(WORK TASK): Retype the whole listing that follows, line for line.

(DATA EXCERPTS):
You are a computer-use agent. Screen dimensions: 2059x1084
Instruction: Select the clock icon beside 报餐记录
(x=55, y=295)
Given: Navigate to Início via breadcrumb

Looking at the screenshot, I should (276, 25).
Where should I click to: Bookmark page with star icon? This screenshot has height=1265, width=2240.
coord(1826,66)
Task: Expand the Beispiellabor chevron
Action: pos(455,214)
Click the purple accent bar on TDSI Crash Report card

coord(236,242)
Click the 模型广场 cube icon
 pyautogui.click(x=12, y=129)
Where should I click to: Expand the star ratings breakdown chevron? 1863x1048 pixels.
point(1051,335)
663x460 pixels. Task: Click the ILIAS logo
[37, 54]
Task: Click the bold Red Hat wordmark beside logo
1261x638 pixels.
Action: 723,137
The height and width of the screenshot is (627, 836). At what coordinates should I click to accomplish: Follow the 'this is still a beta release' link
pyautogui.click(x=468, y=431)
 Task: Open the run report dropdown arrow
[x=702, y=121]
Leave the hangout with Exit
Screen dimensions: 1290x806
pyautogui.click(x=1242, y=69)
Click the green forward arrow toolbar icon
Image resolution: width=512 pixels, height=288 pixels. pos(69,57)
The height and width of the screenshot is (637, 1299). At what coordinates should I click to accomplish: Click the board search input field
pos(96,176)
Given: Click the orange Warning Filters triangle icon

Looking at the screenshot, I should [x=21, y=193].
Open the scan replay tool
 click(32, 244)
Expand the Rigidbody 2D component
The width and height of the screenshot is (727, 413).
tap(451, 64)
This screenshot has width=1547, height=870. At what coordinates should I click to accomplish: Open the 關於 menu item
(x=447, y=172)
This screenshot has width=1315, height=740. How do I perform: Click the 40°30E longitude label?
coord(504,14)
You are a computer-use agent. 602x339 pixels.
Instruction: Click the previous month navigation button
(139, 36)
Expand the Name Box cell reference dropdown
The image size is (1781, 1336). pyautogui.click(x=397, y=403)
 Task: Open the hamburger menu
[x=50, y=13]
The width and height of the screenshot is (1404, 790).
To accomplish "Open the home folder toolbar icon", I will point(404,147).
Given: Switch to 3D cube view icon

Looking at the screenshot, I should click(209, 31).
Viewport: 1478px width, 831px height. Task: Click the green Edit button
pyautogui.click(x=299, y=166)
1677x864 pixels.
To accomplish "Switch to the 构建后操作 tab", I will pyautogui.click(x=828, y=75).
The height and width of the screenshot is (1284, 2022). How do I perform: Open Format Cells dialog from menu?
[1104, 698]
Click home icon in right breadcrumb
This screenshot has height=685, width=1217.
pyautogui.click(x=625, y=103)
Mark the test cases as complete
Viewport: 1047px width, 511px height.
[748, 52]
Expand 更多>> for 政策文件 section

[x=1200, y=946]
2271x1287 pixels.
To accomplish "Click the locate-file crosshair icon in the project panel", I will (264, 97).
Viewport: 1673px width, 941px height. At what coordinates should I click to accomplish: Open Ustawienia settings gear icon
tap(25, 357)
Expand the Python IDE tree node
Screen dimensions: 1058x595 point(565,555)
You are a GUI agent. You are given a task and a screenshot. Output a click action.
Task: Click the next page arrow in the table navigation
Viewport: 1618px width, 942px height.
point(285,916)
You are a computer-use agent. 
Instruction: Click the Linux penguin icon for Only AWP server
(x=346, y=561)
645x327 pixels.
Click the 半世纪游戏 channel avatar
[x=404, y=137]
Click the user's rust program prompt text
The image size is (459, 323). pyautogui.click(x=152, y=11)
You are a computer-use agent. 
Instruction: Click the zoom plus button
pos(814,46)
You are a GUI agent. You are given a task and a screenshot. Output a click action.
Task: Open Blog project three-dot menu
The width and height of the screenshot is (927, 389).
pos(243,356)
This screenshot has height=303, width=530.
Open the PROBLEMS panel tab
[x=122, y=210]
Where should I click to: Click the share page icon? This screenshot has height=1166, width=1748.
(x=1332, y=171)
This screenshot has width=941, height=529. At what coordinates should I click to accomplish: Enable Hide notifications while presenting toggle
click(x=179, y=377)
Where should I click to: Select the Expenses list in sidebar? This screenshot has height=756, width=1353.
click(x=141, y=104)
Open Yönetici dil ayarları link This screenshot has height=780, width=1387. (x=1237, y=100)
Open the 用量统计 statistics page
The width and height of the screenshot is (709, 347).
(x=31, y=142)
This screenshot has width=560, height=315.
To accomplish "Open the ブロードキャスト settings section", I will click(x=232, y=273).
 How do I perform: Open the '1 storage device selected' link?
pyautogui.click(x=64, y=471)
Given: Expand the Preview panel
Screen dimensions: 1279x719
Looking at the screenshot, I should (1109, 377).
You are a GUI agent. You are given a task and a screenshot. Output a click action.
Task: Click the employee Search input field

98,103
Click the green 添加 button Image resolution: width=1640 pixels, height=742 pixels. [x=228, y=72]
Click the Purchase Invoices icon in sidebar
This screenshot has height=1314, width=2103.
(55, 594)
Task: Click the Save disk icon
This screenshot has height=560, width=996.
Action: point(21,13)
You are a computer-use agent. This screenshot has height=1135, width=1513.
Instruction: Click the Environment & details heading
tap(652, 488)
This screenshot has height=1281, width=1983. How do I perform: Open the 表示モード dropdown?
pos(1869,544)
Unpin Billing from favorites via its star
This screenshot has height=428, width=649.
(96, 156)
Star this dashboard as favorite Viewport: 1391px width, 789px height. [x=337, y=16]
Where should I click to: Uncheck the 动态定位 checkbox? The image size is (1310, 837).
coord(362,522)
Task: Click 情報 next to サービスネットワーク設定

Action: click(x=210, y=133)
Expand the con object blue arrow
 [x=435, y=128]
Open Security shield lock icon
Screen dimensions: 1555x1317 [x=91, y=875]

(ANSWER BOX):
You are a computer-use agent. Screen dimensions: 2059x1084
Instruction: Select the clock icon beside 报餐记录
(x=55, y=295)
Given: Navigate to Início via breadcrumb

Looking at the screenshot, I should (276, 25).
Where should I click to: Bookmark page with star icon? This screenshot has height=1265, width=2240.
coord(1826,66)
Task: Expand the Beispiellabor chevron
Action: pos(455,214)
Click the purple accent bar on TDSI Crash Report card

coord(236,242)
Click the 模型广场 cube icon
 pyautogui.click(x=12, y=129)
Where should I click to: Expand the star ratings breakdown chevron? 1863x1048 pixels.
point(1051,335)
663x460 pixels. Task: Click the ILIAS logo
[37, 54]
Task: Click the bold Red Hat wordmark beside logo
1261x638 pixels.
Action: 723,137
The height and width of the screenshot is (627, 836). At what coordinates should I click to accomplish: Follow the 'this is still a beta release' link
pyautogui.click(x=468, y=431)
 Task: Open the run report dropdown arrow
[x=702, y=121]
Leave the hangout with Exit
Screen dimensions: 1290x806
pyautogui.click(x=1242, y=69)
Click the green forward arrow toolbar icon
Image resolution: width=512 pixels, height=288 pixels. pos(69,57)
The height and width of the screenshot is (637, 1299). At what coordinates should I click to accomplish: Click the board search input field
pos(96,176)
Given: Click the orange Warning Filters triangle icon

Looking at the screenshot, I should [x=21, y=193].
Open the scan replay tool
 click(32, 244)
Expand the Rigidbody 2D component
The width and height of the screenshot is (727, 413).
tap(451, 64)
This screenshot has width=1547, height=870. At what coordinates should I click to accomplish: Open the 關於 menu item
(x=447, y=172)
This screenshot has width=1315, height=740. How do I perform: Click the 40°30E longitude label?
coord(504,14)
You are a computer-use agent. 602x339 pixels.
Instruction: Click the previous month navigation button
(139, 36)
Expand the Name Box cell reference dropdown
The image size is (1781, 1336). pyautogui.click(x=397, y=403)
 Task: Open the hamburger menu
[x=50, y=13]
The width and height of the screenshot is (1404, 790).
To accomplish "Open the home folder toolbar icon", I will point(404,147).
Given: Switch to 3D cube view icon

Looking at the screenshot, I should click(209, 31).
Viewport: 1478px width, 831px height. Task: Click the green Edit button
pyautogui.click(x=299, y=166)
1677x864 pixels.
To accomplish "Switch to the 构建后操作 tab", I will pyautogui.click(x=828, y=75).
The height and width of the screenshot is (1284, 2022). How do I perform: Open Format Cells dialog from menu?
[1104, 698]
Click home icon in right breadcrumb
This screenshot has height=685, width=1217.
pyautogui.click(x=625, y=103)
Mark the test cases as complete
Viewport: 1047px width, 511px height.
[748, 52]
Expand 更多>> for 政策文件 section

[x=1200, y=946]
2271x1287 pixels.
To accomplish "Click the locate-file crosshair icon in the project panel", I will (264, 97).
Viewport: 1673px width, 941px height. At what coordinates should I click to accomplish: Open Ustawienia settings gear icon
tap(25, 357)
Expand the Python IDE tree node
Screen dimensions: 1058x595 point(565,555)
You are a GUI agent. You are given a task and a screenshot. Output a click action.
Task: Click the next page arrow in the table navigation
Viewport: 1618px width, 942px height.
point(285,916)
You are a computer-use agent. 
Instruction: Click the Linux penguin icon for Only AWP server
(x=346, y=561)
645x327 pixels.
Click the 半世纪游戏 channel avatar
[x=404, y=137]
Click the user's rust program prompt text
The image size is (459, 323). pyautogui.click(x=152, y=11)
You are a computer-use agent. 
Instruction: Click the zoom plus button
pos(814,46)
You are a GUI agent. You are given a task and a screenshot. Output a click action.
Task: Open Blog project three-dot menu
The width and height of the screenshot is (927, 389).
pos(243,356)
This screenshot has height=303, width=530.
Open the PROBLEMS panel tab
[x=122, y=210]
Where should I click to: Click the share page icon? This screenshot has height=1166, width=1748.
(x=1332, y=171)
This screenshot has width=941, height=529. At what coordinates should I click to accomplish: Enable Hide notifications while presenting toggle
click(x=179, y=377)
Where should I click to: Select the Expenses list in sidebar? This screenshot has height=756, width=1353.
click(x=141, y=104)
Open Yönetici dil ayarları link This screenshot has height=780, width=1387. (x=1237, y=100)
Open the 用量统计 statistics page
The width and height of the screenshot is (709, 347).
(x=31, y=142)
This screenshot has width=560, height=315.
To accomplish "Open the ブロードキャスト settings section", I will click(x=232, y=273).
 How do I perform: Open the '1 storage device selected' link?
pyautogui.click(x=64, y=471)
Given: Expand the Preview panel
Screen dimensions: 1279x719
Looking at the screenshot, I should (1109, 377).
You are a GUI agent. You are given a task and a screenshot. Output a click action.
Task: Click the employee Search input field

98,103
Click the green 添加 button Image resolution: width=1640 pixels, height=742 pixels. [x=228, y=72]
Click the Purchase Invoices icon in sidebar
This screenshot has height=1314, width=2103.
(55, 594)
Task: Click the Save disk icon
This screenshot has height=560, width=996.
Action: point(21,13)
You are a computer-use agent. This screenshot has height=1135, width=1513.
Instruction: Click the Environment & details heading
tap(652, 488)
This screenshot has height=1281, width=1983. How do I perform: Open the 表示モード dropdown?
pos(1869,544)
Unpin Billing from favorites via its star
This screenshot has height=428, width=649.
(96, 156)
Star this dashboard as favorite Viewport: 1391px width, 789px height. [x=337, y=16]
Where should I click to: Uncheck the 动态定位 checkbox? The image size is (1310, 837).
coord(362,522)
Task: Click 情報 next to サービスネットワーク設定

Action: click(x=210, y=133)
Expand the con object blue arrow
 [x=435, y=128]
Open Security shield lock icon
Screen dimensions: 1555x1317 [x=91, y=875]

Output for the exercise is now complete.